After another week of below-average rainfall and warm temperatures in the Midwest and Great Plains, it is all but guaranteed that this year will end with more than half of the area in the lower 48 states still under drought conditions. And as the drought is poised to enter 2013, climatologists expect its impacts to worsen as it lasts through the winter.
Source: Drought Monitor/UNL
The total extent of the current U.S. drought, which developed rapidly and unexpectedly last spring, shrank a little this week, according to the latest U.S. Drought Monitor, a combined measure of short-and long-term drought indicators. The percent of land area in the lower 48 states classified under moderate-to-exceptional drought receded slightly, from 61.87 to 61.79 percent. However, impacts in the hardest-hit areas have expanded, with the area under extreme or exceptional drought climbing to 21.67 percent from 21.07.
Rains over Arizona and the Gulf Coast eased drought conditions somewhat in those regions. In parts of Nevada, Southern California and Central Nevada, a wet week brought improvement to some of the moderate and severe drought areas. Similar improvements were observed in Alabama, Eastern Texas, and Louisiana.

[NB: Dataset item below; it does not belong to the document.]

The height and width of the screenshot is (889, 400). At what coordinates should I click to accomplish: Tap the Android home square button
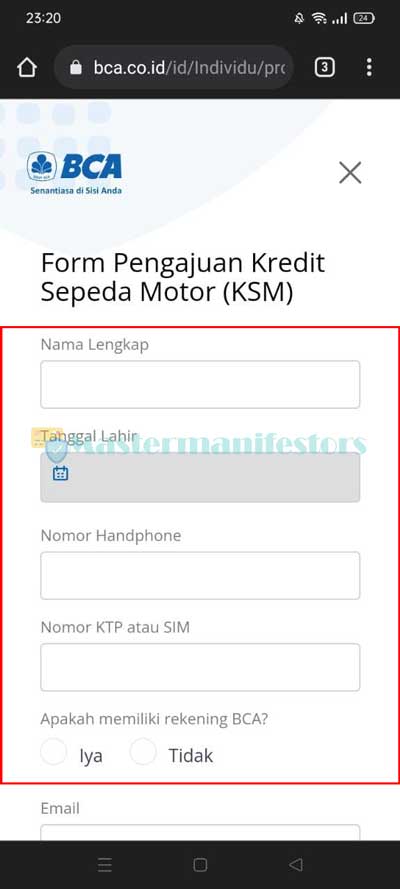[200, 865]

Drought conditions deteriorated slightly in Wyoming, Georgia the Carolinas, and parts of Texas, all of which saw slight shifts into more intense drought classifications. The most devastating impacts continue to be in the states between the Rocky Mountains and the Mississippi River. For the second week in a row, 100 percent of the land area in Nebraska and Kansas were classified as under “severe” drought or worse.
The Climate Prediction Center forecasts drought conditions to either persist or intensify in the Plains states throughout the winter, for two reasons. First, the winter months are traditionally a time of little precipitation so the effects of heavy rainfall events would be less pronounced than they otherwise would be. Second, the long-term impacts of the drought have begun affecting critical natural water systems, which take much longer to restore.
Source: CPC/NOAA
Moderate rains and snowfall, like those expected in the next two weeks, would be unlikely to provide much relief. The Palmer Hydrological Drought Index measures the severity of long-term water-system impacts, such as reservoir levels and groundwater levels, which take longer to develop and longer to recover. According to the NOAA’s latest State of the Climate report, released last week, recent short-term drought conditions have exacerbated hydrologic droughts across the nation, meaning it will take more rainfall to repair the damage that has been done.
“When we do have precipitation, very little will go to runoff,” said Brian Fuchs, climatologist at the University of Nebraska, in a press release. “Those soils are going to act as a big sponge. They're just going to take in a lot of the moisture. We'll continue to see problems of stock ponds, smaller lakes and streams dropping. The hydrologic drought hasn't reared its head, but it's there, as we are seeing more water systems under stress.”
Major rivers and freshwater bodies are already dropping to near record-low levels. The Mississippi River, which may hit a record low level at some locations during the next few weeks, is already facing shipping closures that threaten the $7 billion in commerce that travel on its waters annually.
Part of what makes long-term droughts so difficult to recover from is their ability to suppress new rainfall, since by drying the soils, they begin to alter the surrounding climate.
“In Nebraska and the central Plains, we've started seeing the drought feeding off itself, with the dry soils and dry air not allowing precipitation events to develop as usual,” Fuchs said. “With the lack of moisture, we're more like a desert environment. It warms up fairly quickly during the day, but drops quickly at night.”
The 2012 drought has already been one of the costliest natural disasters of the year. Agricultural yields, particularly for corn, soybeans and wheat, fell far below what was expected, and have resulted in significant losses. The National Climatic Data Center will release an official estimate of its cost in mid-2013, but has already recorded it as a “billion-dollar climate disaster.” Current estimates range from $36 billion to more than $100 billion, and it could prove to be more expensive than Hurricane Sandy.